Report: With Shrinking Budget and Staff, IRS Falls Short On Charity Oversight
A new report by the Government Accountability Office faults the IRS for examining charitable organizations less frequently in recent years. The agency’s limited resources are to blame.
A new report by the Government Accountability Office faults the IRS for examining charitable organizations less frequently in recent years. The agency’s limited resources are to blame.
In 2012, the Internal Revenue Service found itself facing accusations that its Exempt Organizations (EO) division was unfairly targeting tea party groups and disproportionately declining their applications for tax-exempt status. That script was flipped recently with the release of an independent review of the agency by the Government Accountability Office.
In its report [PDF], GAO cited the IRS’s shrinking budget and staff as the main culprits in a decrease in oversight of charitable organizations.
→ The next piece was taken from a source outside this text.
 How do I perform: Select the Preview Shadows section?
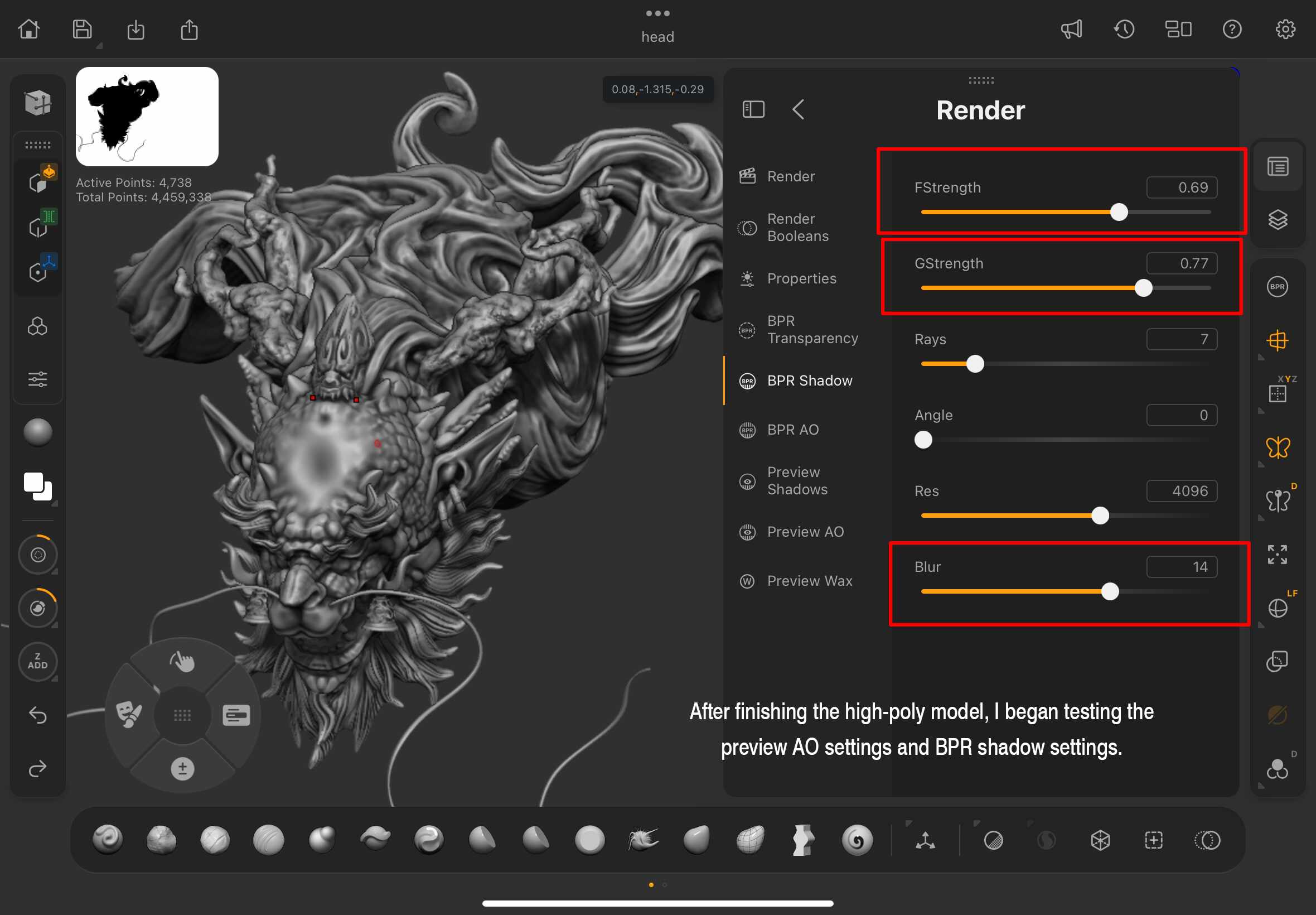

According to GAO, the IRS audited 0.71 percent of charities in 2013, down from 0.81 in 2011, and far below the average exam rate for other types of taxpayers like individuals (1 percent) and corporations (1.4 percent).
Over the same period, the IRS has seen its budget shrink by $900 million to below fiscal year 2009 levels, and staffing has declined by 10,000 full-time equivalents, including 47 positions within the EO. (The just-passed FY15 budget cut an additional $353 million from the agency’s budget.) Meanwhile, the number of Form 990s filed between 2011 and 2013 increased by 5 percent.
“EO oversight of charitable organizations helps ensure that these entities abide by the purposes that justify their tax exemption and protects the sector from potential abuses and loss of confidence by the donor community,” GAO said in the report. “Over the past several years, reviewers have found that various units within the EO division could not fully assess or communicate their effectiveness because they lacked meaningful performance measures.”
To help ease EO’s workload, the IRS last year rolled out new tools like the drastically streamlined 1023-EZ application form for 501(c)(3) tax exemption, but GAO warned that such trade-offs will lead to less available information about those organizations. And it noted that that EO’s internal goals and performance measures “track its output of application reviews and examinations, but these do not measure impact on compliance.”
“If IRS does not collect and use performance data to make sound decisions—especially given the likelihood of constrained budgets for the foreseeable future—the agency risks missing noncompliance, burdening tax-exempt organizations, and wasting scarce resources,” the report said. “Furthermore, it will be difficult for IRS to communicate agency progress to Congress and the public and thus be held accountable.”
To improve oversight of charitable groups, GAO recommended that IRS develop “qualitative, results-oriented compliance goals” for EO and suggested that Congress consider requiring more 501(c)(3) organizations to file tax returns electronically.